The political divide in Sacramento seems unbridgable. There’s virtually no center ground. Most of the Republicans in the legislature have taken the Grover Norquist ‘no new tax’ pledge. The party’s right wing has driven nearly all remaining centrists out of office. The major Republican contributors: developers and big property owners, often under the guise of the Chamber of Commerce, have funded the purge. As long as they  maintain the 2/3 vote budget approval requirement and keep a Republican in the Governorship, they can maintain their grip. The Democratic side,  while somewhat more diverse and centrist, has its own special interest contributors with agendas. The party is eyeing 2010 as the year it will establish a 2/3 legislative majority and an ability to override any veto. Moreover, the Democratic majority will control the redistricting of California. The goal is to pick up 5 Congressional seats and a permanent 2/3 majority in the legislature. The Republican veto will be history. Even sensible Democrats have to ask if this sort of imbalance is healthy.

California’s golden period was 1958 – 1966. Pat Brown was Governor. A centrist Democrat and a balance of Democrats and Republicans in the legislature worked out compromises in a generally harmonious period of government. The State constructed an extensive highway system and infrastructure. The BART was launched. The University system was the envy of the nation. California was a leader in its efforts to protect the environment and the states natural beauty. The legislature took its first steps towards establishment of the Coastal Commission. All of these undertakings required broad based consensus.

The ideological cleavage began In the late sixties, in California as in the rest of the nation. In reaction to high taxes, and a court ordered redistribution of property tax revenues, a tax revolt took root. In 1978, Proposition 13 passed overwhelmingly. In subsequent years, prosperity and rising revenues from the internet boom and the real estate bubble allowed a papering over of a deepening political split, but in 2008, in a period of declining revenues, California lacks any consensus as to how to proceed. The State faces a crisis. 

Sometimes such an impasse provides an opportunity. My proposal is that a bi-partisan panel examine our State’s problem and recommend a comprehensive solution. As members of the panel, there would be three Republicans, three Democrats and a prominent jurist from one of the State’s law schools. I would suggest the following: Pete Wilson (R), Tom Campbell (R), Abel Moldonado (R), Gray Davis (D), Jerry Brown (D), and Michael Machado (D). The seventh member would be a law school Dean or a highly respected academic lawyer from either UCLA or Berkeley. Senators Moldonado and Machado are  well regarded members of the current legislature and are both centrists, a rare breed. The jurist or law school Dean would Chair the group. The members would be endorsed and empowered by the Governor, but would report only to the people of California.

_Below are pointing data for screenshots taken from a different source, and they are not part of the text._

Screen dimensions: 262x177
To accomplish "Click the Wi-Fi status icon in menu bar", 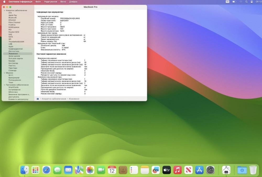I will pyautogui.click(x=240, y=2).
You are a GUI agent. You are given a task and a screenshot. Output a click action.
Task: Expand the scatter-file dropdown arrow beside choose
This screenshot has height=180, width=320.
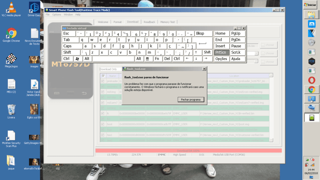click(x=256, y=53)
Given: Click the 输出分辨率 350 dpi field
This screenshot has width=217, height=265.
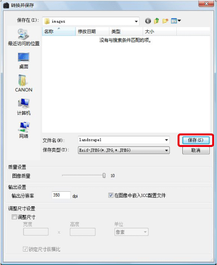Looking at the screenshot, I should 61,195.
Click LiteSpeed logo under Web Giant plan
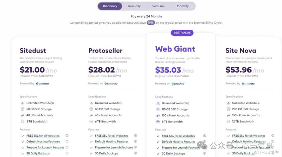The image size is (282, 157). pyautogui.click(x=178, y=84)
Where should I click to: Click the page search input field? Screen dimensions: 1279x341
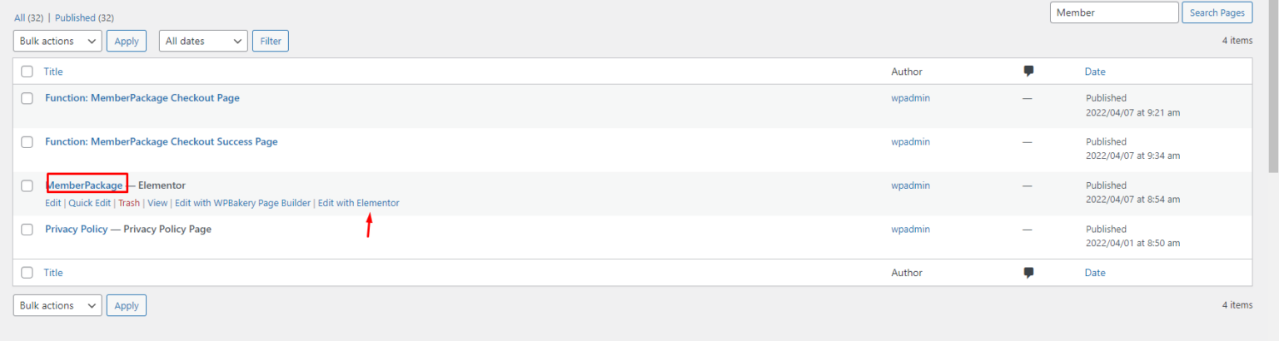pos(1114,12)
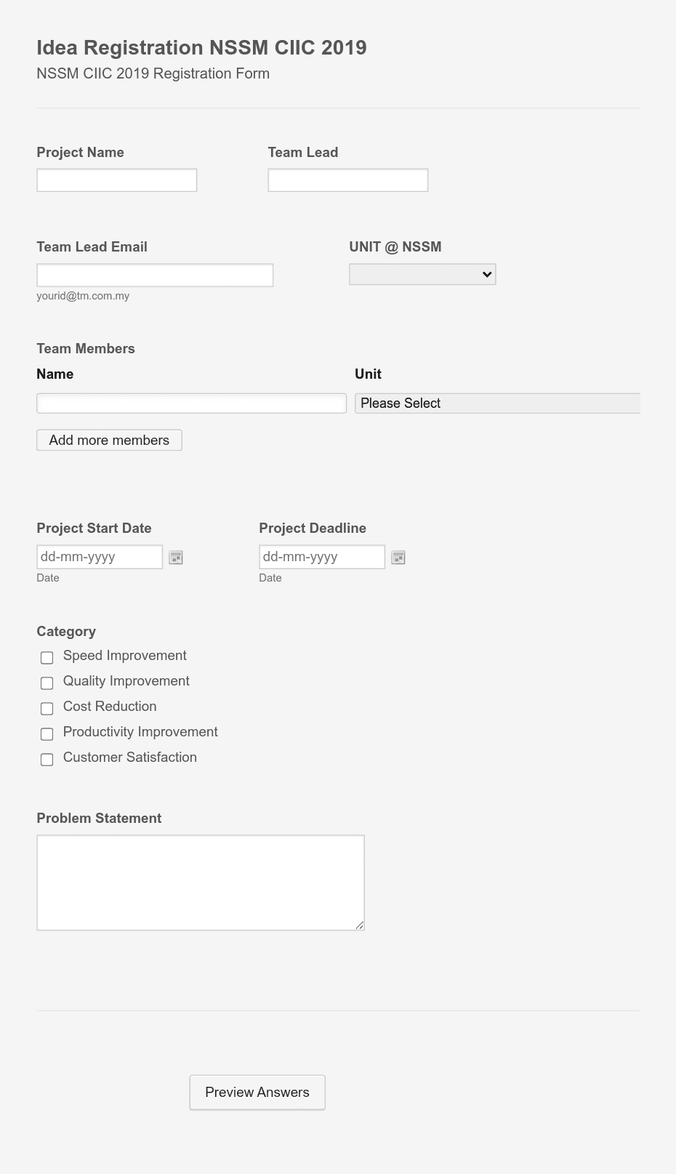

The Grand Bargain would address and propose changes for the following:

  • the 2/3 majority requirement for the State budget
  • legislative control over redistricting
  • dual roll taxation so that corporate owned properties be assessed at 1% of market value
  • establishment of defined contribution pension systems for all public employees (state, municipal, and county) and the phasing out of defined benefit plans
  • changing the term limit periods for legislators and constitutional officers

The seven member panel would endorse a mutually agreed upon plan and present it to the voters of California. To the extent legally constitutional, special interests would be kept out of the process and discouraged from political advertising or other forms of advocacy. In statewide referendum, the citizens of California would either approve or disapprove the proposal. The outcome would have the strength of a constitutional amendment.